Cesarean section-scrub

Central line placement, set up & assist

Epidural, set up & assist

Spinal, set up & assist

Local, set up & assist

Foley catheter placement

Pain control, narcotic

Intrathecal medication delivery

Episiotomy, set up & assist

Uterine massage

Lochia assessment


Induction of labor


Prostaglandin supp

Oxytocin infusion


Relaxation/breathing techniques

Premature labor prevention

Phone triage


Labor coaching/support for birthing mother/family

Neonatal assessment/resuscitation as needed

Breastfeeding initiation/support/ongoing teaching

Self-care and baby care once you go home

Care of any surgical wounds/therapies

After-care telephone triage (answering questions once a new family has gone home)


Specializes in Specializes in L/D, newborn, GYN, LTC, Dialysis. Has 24 years experience.

Doulas, midwives, nursing students and other professionals, please feel free to add commentary and suggestions!


Specializes in ER, Tele, L&D. ICU. Has 9 years experience.

I cannot even think of anything to add-that is a *very* comprehensive list-but I will think....(my lady is currently laboring down and I am on a break )


Specializes in Specializes in L/D, newborn, GYN, LTC, Dialysis. Has 24 years experience.

well if you do, please feel free to add!

Wow, we do alot. Impressive list Deb.

We don't circulate or scrub though. We are the baby nurse however.


I thought of one:

ADVOCATE FOR THE PATIENT. It is ultimately her delivery.

ragingmomster, BSN, MSN, RN

Specializes in many. Has 25 years experience.
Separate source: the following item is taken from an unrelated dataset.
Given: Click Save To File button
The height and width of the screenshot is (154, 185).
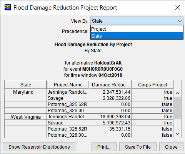Looking at the screenshot, I should (x=138, y=147).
Under the heading of advocate, how about a subcategory of Martyr? Early on in labor I offer myself as the proverbial lamb to the slaughter.

IE> I find a moment to talk to the mom alone to ask her specifically if there is a family dynamic I should be aware of and offer to throw myself under the bus if intervention is needed. Pushy grandparents to be, "friends" who arrive to observe the miracle, etc.

ragingmomster, BSN, MSN, RN

Specializes in many. Has 25 years experience.

Oh, Oh, two more, Research-not a week goes by that I am not looking for more info; and Delivery of infants- not that I wanted to, but without an MD in the room, it happens.;)

I hear you on delivery. In my current job I deliver because I volunteer and most doctors are more than happy to accommodate, but in a previous hospital that I was moonlighting at, the doctors would typically not arrive for delivery, especially after hours, due to several reasons, . 1)since it was downtown, most doctor's homes were at least 30 minutes or more away from hospital. 2)it was not safe to travel to this location after dark. 3)most patients were multiparous so lots of times they didn't have time, even if they wanted to,unless they stayed at hospital (which they didn't).

Add to list of duties: train and supervise interns, coordinator of multidiscilpinary care.

Forgot to add: train and keep an eye on family practice interns, residents, and staff.


Specializes in Specializes in L/D, newborn, GYN, LTC, Dialysis. Has 24 years experience.

Excellent additions guys. Keep em coming!

Kiwi Ali

Specializes in Practice Nursing, Postnatal Nursing.

Hi, I'm an RN, i work permanent 12 hr nights in a birthing unit at a small rural hospital. There is one of us on duty at a time :-). We can assist the LMC (lead maternity carer) in labour and delivery, as she directs. We are mainly here for postnatal care of well mums and bubs. Typically on this unit, in fact in a lot of hospitals in NZ, there are NO doctors at delivery. Most women choose to have an LMC during their pregnancy, and get all their A/N care from her, then they will meet up with said LMC at the hospital (or home) when birth is imminent. Anything other than a 'normal' pv delivery is transferred out. The occaisonal breech and twin birth has been delivered here. We (the LMC) can offer gas, pethidine or water for pain relief.

We have two delivery beds, a birthing pool and 4 postnatal beds, plus a day bed for use when A/N's come in for monitoring or assessment, and this bed can also be utilised if ward fills up.